To justify her position my grandmother made herself indispensable.  My mother was relegated to fifth place in her affections, after the three girls and her son.  Of course, I did not understand the family dynamics when I was young.  As a child I accepted all the family relationships as normal and natural. 

I was an adult before I realized why the baby called her grandmother “Nonna.”  My parents lived with my grandmother.  The baby heard the names they called each other.  I could not speak clearly.  I said, “Mamie” instead of “Mary”; that was what everyone called my young mother.  I said “Nonna”, trying to say “Mama”, because that was what Mary called her mother.   I never heard the words “Grandma” or “Granny.”    

Now I see how cruel it was.  My grandmother puffed up her own ego by repeatedly telling how the baby preferred her to its own mother.  I heard it time after time.  No one ever mentioned how hurt my young mother must have been by this rejection by her baby. 

How did my mother react to this situation?  She spent her life trying to please her mother.  When I was born, my parents continued to live with Nonna because my mother was considered “too delicate” to care for a baby. My brother Lyle was born a year later, and suddenly Mother was able to care for two babies. We moved into our own home, half a mile away. 

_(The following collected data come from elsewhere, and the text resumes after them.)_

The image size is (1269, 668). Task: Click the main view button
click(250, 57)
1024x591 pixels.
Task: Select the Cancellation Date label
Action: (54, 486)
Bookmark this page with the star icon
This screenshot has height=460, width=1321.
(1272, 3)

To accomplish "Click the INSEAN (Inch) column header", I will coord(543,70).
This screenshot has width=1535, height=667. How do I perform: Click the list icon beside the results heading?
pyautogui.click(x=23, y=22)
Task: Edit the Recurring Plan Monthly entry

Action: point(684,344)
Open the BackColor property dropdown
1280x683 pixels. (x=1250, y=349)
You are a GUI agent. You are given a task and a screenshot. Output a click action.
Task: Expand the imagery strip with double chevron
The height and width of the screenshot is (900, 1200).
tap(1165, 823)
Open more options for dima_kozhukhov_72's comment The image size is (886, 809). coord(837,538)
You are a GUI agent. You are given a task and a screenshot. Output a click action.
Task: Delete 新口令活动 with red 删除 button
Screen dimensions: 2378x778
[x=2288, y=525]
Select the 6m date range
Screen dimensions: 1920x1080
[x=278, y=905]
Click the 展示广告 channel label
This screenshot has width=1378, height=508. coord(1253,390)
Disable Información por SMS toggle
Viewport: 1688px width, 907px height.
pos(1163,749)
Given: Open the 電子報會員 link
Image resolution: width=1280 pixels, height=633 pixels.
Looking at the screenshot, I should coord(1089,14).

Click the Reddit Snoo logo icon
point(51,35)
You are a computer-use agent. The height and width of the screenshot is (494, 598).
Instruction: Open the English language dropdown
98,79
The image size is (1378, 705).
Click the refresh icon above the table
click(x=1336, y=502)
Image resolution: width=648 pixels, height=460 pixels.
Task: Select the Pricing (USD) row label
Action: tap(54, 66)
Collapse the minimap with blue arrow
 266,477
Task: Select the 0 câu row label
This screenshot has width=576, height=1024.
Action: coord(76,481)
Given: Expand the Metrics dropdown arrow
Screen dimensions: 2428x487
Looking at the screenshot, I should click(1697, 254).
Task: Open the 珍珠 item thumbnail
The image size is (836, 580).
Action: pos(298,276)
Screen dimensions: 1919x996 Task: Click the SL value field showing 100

My mother continued to spend every day at Nonna’s house.  When Lyle and I started to school, Mother transferred us from our neighborhood school to one near my grandmother so that we could go directly Nonna’s house every day after school. 

“The girls” grew up, married, and moved away.  They sold Nonna’s house to my parents.  My grandmother stayed with the house.  She continued to live with my parents, dominating the household, until she died at age 89. 

I was in Chicago when the call came that my grandmother had died.  I flew to Texas to be with Mother.  She and I were in the kitchen washing the cups and saucers used by people who came to the house after the funeral.  Her hands deep in soapy water, this 70-year-old woman turned to me and said, “I wish Mama loved me as much as she did the girls, but she never did.”